Work request: Leaving out all pictures, copy the lines below exactly, from the line with "You are a GUI" to the last line, both ends included.

Source data:
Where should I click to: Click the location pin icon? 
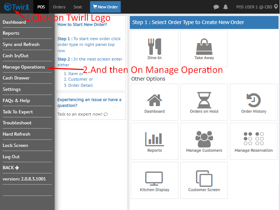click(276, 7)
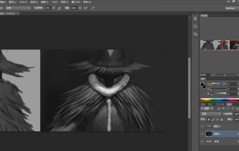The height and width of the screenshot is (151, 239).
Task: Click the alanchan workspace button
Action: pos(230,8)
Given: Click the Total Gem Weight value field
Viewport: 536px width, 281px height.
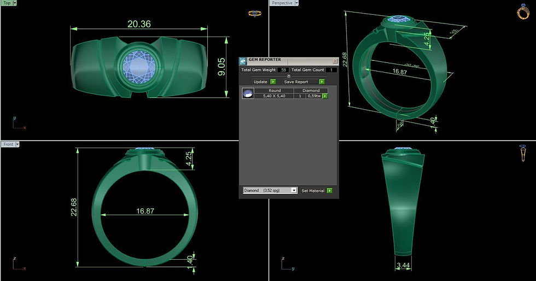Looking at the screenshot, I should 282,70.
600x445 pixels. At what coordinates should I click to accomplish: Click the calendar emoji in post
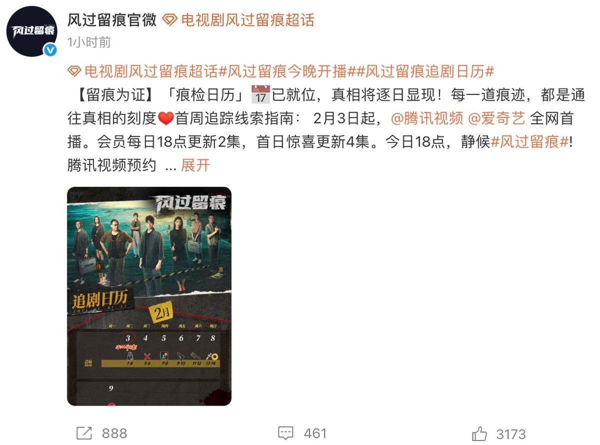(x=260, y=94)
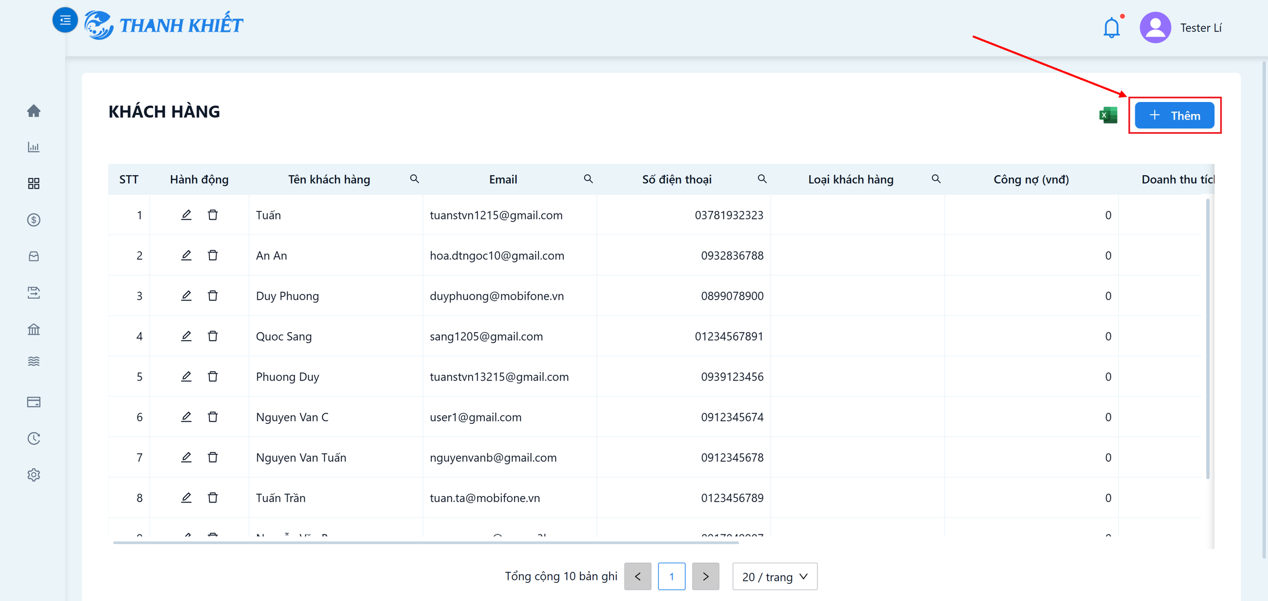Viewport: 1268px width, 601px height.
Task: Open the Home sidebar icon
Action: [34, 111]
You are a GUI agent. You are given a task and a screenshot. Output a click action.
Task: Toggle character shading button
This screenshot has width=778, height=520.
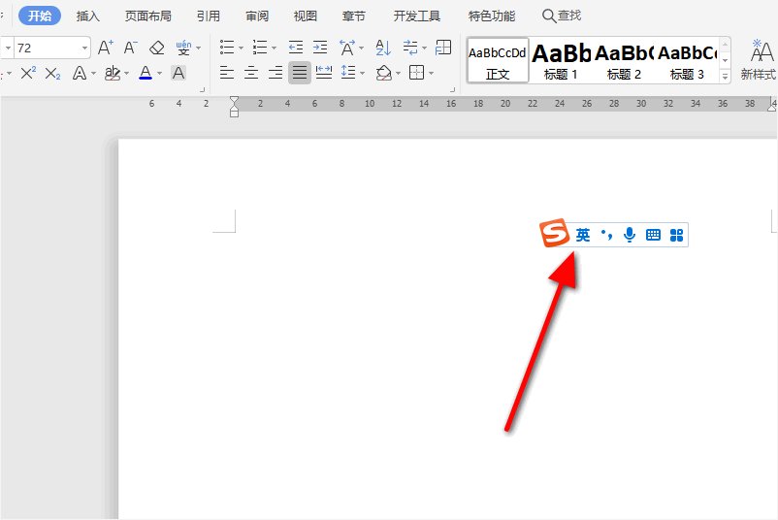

Exercise response:
You are a GUI agent. You are given a task and a screenshot. Output a click action.
Task: Toggle character shading button
This screenshot has width=778, height=520.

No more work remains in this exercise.